ARTIST PROFILE

Jan Poupě

  • Czech Republic (b. 1988 in Prague)
  • Currently in Prague, Czech Republic.
  • I’m focusing mainly on painting, but I’m also interested in objects and installation. I have studied in Prague and in 2014 graduated on the Academy of Fine Arts in Studio of Painting. Since that time is working in his studio in Prague.

ARTIST STATEMENT

Jan Poupě

My long-term interests have primarily been painting and objects. Recently, I have been increasingly more interested in portraying the schism between program and free will, between the prefabricated and the original. Or what kind of creative impact can a mistake have on the original plan. I resolve this issue by constructing spatial installations and by employing various artistic means in the field of classical painting. I am interested in commonplace schemes/methods of reading a painting, such as a perspective which I adjust by using false or double vanishing points so that a new impression of space emerges or that the painting manipulates the viewer. Simultaneously, it is also significant for me that perspective has a historical tradition and connection with depicting space in Europe.

Despite the difference in form, I feel a connection with artists such as Thomas Bayrle, Frank Stella or Olafur Eliason. It keeps surprising me how a similar interest in the same subject can be conveyed in different expressive forms. The context of my own work in the wider area of the visual depiction of reality is something I am still exploring. Nevertheless, I think that this context is to some extent determined by my experimenting and testing out the permeation of new/different media and by its relation to technical construction, scientific models, and the dilemmas associated with architecture and town planning.

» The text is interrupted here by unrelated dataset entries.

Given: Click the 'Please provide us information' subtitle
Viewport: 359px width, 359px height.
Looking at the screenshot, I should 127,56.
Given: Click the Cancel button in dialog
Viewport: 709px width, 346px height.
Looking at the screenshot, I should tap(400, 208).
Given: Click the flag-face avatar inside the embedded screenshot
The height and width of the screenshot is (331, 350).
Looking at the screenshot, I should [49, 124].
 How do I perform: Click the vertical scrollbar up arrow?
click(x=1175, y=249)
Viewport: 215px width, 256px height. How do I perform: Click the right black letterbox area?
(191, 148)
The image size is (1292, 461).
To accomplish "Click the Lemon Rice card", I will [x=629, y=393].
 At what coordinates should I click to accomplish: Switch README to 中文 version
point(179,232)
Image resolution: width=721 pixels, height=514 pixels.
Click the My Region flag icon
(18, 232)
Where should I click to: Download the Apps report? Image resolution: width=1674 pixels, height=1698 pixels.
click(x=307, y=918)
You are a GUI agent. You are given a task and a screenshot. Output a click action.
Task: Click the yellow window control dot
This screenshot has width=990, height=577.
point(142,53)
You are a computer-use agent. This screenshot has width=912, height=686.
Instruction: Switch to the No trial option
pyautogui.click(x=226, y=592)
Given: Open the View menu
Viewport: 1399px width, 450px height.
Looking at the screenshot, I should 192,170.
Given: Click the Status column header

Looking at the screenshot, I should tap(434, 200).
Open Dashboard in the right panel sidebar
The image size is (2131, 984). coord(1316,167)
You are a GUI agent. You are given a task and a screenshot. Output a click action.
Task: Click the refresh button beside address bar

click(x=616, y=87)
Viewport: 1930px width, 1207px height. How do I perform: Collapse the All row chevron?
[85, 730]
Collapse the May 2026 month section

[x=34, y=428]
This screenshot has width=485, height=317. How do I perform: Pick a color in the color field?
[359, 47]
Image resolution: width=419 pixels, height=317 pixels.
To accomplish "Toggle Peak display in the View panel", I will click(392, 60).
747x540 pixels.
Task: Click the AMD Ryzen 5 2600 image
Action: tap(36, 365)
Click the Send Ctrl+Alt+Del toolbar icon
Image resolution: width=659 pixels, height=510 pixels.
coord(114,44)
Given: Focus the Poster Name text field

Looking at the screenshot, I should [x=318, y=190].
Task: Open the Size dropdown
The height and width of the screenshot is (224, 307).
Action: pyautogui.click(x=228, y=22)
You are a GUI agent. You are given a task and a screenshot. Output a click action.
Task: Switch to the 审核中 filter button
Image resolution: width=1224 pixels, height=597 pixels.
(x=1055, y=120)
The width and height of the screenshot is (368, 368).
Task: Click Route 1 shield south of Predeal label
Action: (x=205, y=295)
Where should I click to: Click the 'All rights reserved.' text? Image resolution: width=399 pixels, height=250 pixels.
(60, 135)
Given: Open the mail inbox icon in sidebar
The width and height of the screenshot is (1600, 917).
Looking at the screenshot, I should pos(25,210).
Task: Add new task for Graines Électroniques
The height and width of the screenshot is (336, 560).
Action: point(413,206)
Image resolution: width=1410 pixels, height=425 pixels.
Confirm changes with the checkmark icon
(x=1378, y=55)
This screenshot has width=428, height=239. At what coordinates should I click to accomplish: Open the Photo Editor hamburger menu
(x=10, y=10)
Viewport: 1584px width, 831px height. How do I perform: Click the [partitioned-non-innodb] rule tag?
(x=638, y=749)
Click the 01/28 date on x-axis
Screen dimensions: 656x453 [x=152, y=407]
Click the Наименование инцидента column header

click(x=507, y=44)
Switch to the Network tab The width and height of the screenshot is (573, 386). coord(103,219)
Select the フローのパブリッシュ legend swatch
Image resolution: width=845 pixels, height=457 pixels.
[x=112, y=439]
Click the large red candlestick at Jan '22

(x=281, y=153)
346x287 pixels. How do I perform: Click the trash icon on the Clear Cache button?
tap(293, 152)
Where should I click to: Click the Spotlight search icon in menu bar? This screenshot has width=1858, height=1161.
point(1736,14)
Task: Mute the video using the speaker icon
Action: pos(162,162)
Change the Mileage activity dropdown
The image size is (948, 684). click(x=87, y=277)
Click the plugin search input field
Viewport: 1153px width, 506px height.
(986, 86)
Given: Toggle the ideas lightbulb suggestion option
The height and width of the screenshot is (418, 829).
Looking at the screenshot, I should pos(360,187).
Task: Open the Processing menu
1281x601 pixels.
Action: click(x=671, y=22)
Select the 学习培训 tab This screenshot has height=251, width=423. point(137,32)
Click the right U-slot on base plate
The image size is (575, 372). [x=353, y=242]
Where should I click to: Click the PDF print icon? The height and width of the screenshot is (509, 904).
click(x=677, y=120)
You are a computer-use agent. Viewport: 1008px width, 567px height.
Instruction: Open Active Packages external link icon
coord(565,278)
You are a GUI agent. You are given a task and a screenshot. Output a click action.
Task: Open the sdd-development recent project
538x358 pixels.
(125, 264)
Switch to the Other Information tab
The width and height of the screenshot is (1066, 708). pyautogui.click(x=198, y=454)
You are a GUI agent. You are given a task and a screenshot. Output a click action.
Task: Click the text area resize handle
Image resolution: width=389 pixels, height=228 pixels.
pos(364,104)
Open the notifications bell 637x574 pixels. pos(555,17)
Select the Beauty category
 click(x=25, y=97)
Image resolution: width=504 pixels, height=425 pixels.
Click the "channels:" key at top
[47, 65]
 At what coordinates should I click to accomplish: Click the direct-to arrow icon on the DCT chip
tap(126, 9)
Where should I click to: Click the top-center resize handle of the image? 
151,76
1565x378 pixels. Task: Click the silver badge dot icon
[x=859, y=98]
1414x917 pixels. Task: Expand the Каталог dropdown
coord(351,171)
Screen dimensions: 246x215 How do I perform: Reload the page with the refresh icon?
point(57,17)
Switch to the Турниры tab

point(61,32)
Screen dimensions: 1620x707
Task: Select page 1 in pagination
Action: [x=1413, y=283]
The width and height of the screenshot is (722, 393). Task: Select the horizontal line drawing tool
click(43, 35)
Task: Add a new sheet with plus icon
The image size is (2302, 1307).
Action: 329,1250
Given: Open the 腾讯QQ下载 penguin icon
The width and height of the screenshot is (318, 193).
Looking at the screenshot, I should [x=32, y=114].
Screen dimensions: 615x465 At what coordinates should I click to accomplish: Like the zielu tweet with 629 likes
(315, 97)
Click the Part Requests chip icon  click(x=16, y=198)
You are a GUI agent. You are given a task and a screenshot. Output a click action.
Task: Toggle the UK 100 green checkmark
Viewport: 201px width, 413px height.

Some of my works share their visual language with the work of the so-called “Konkretisté” or of Groupe de Recherche d´Art Visuel (GRAV). They differ from them, however, in their emphasis on what might be called ‘processuality’. Specifically, they differ in the thematisation of the process itself, such as the strict planning of the process of painting – a complexity that cannot be achieved. In my work I strive for utmost accuracy, but it is the inaccuracy that makes it interesting. In this way I reflect on the obsession with the system and the structure of our society. In my paintings I employ alternative processes to which I assign symbolic meanings.  

Simultaneously I explore the relationship between the viewer's perception and his/her sensitivity to the materials and physical work accumulated in a painting or an object... in the context of the possibilities of digital print or parametric graphics - anonymously created products.

      I see my work as continuous. This is the result of, for instance, expressing myself by using a system which I apply to motifs used earlier. In this way, each painting both learns from and develops the previous one. Nevertheless, my work can still be divided into several thematic lines. Among my main sources of inspiration are architecture in the context of the perception of space, urbanism and its social impact, and fascination by natural phenomena such as aerodynamics and geology and their influence on the plasticity of landscape.